- _What is being asked_: Can you reproduce, word for word, the part of the passage on the US audit bill starting with "The aim of the" and going on through "internet data collection."?

━━ Source passage ━━

The aim of the bill is to compel foreign companies to allow US regulators access to their books, to ensure their accounting practices are honest, and of the same standard that US companies have to meet to be listed on stock exchanges in the country. The legislation stems from red flags raised by US lawmakers over the billions of dollars flowing into some of China’s largest corporations, much of it from US pension funds and college endowments. Alarm has also grown that US money is bankrolling efforts by China’s technology giants to develop leading positions in everything from artificial intelligence and autonomous driving to internet data collection.

The bill requires companies to certify that they are not under the control of a foreign government. If a company can’t show that it is not under such control, or the Public Company Accounting Oversight Board (PCAOB) isn’t able to audit the company for three consecutive years to determine that it is not under such control, that company’s securities will be banned from the various US exchanges.

At issue is China’s longstanding refusal to allow the PCAOB to examine audits of firms whose shares trade on the New York Stock Exchange (NYSE), the Nasdaq, and other US platforms. The inspections by the little-known agency, which Congress created in 2002 in response to the massive Enron accounting scandal, are meant to prevent fraud and wrongdoing that could wipe out shareholder value. While not technically part of the government, the PCAOB is overseen by the Securities and Exchange Commission (SEC). This ability to inspect audits of Chinese firms that list in the US is certain to come up at a roundtable that the SEC is holding on 9 July, on the risks of investing in China and other emerging markets (EMs). According to the SEC, 224 US-listed companies, representing more than $1.8trn in combined market capitalisation, are located in countries where there are obstacles to PCAOB inspections of the kind this legislation mandates – most of those companies (213 as per Figure 1) operate from China/Hong Kong.

Figure 1: US watchdogs cannot see Chinese companies’ book – c. 95% of firms whose financials cannot be reviewed use China auditors

Source: SEC citing PCAOB data

This all comes in the wake of a recent scandal around Nasdaq-listed, Chinese coffee-chain, Lukin Coffee, which Nasdaq has threatened to delist following a revelation that the company fabricated about $310mn of sales in its financial results (c. 40% of annual sales).

━━━
━━ Data excerpts ━━

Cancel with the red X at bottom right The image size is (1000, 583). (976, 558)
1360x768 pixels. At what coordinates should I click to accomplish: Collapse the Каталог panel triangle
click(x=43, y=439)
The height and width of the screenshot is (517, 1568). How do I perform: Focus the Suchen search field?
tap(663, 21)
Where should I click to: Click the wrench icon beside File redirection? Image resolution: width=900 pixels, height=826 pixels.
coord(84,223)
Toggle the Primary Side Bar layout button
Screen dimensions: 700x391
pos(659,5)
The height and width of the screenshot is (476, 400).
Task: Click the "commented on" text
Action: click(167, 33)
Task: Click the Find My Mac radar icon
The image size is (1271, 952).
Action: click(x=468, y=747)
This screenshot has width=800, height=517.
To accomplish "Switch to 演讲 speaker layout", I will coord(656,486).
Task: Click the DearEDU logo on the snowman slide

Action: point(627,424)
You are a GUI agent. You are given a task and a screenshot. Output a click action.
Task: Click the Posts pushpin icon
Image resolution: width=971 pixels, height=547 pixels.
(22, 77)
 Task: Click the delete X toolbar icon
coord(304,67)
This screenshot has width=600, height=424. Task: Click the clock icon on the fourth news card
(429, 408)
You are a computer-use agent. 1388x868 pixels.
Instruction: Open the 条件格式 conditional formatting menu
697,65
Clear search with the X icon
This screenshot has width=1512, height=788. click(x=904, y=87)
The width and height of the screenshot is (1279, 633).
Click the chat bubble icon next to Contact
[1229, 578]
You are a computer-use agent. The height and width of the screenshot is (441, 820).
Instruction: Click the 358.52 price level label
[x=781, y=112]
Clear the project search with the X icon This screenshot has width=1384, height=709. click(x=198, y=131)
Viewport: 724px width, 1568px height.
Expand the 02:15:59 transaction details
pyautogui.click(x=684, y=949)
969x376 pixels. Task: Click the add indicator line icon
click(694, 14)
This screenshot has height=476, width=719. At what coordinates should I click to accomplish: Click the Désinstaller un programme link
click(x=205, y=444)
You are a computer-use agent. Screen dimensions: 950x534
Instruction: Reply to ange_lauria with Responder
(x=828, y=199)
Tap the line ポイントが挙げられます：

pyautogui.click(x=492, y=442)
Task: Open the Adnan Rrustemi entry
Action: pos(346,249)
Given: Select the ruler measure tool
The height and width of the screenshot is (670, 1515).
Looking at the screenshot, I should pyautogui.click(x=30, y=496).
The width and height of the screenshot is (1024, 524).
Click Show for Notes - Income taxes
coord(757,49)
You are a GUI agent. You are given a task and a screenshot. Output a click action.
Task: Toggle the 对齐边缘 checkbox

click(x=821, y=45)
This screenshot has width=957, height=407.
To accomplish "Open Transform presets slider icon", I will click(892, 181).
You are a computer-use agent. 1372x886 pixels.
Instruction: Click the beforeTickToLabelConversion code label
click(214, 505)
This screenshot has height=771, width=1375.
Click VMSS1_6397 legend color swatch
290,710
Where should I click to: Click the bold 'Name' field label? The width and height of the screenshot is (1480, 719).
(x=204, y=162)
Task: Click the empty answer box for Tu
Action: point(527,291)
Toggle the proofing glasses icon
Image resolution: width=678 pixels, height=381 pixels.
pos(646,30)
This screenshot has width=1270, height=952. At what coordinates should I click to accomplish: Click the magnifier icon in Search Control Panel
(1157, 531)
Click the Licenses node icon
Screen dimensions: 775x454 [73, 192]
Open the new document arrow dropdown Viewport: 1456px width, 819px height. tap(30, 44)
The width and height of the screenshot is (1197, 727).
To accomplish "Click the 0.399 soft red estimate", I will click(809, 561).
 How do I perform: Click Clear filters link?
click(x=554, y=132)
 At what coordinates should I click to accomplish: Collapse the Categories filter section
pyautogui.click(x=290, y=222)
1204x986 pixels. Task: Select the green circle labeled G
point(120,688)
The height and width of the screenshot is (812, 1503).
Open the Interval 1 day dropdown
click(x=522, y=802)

━━━

- _Solution below_:
The aim of the bill is to compel foreign companies to allow US regulators access to their books, to ensure their accounting practices are honest, and of the same standard that US companies have to meet to be listed on stock exchanges in the country. The legislation stems from red flags raised by US lawmakers over the billions of dollars flowing into some of China’s largest corporations, much of it from US pension funds and college endowments. Alarm has also grown that US money is bankrolling efforts by China’s technology giants to develop leading positions in everything from artificial intelligence and autonomous driving to internet data collection.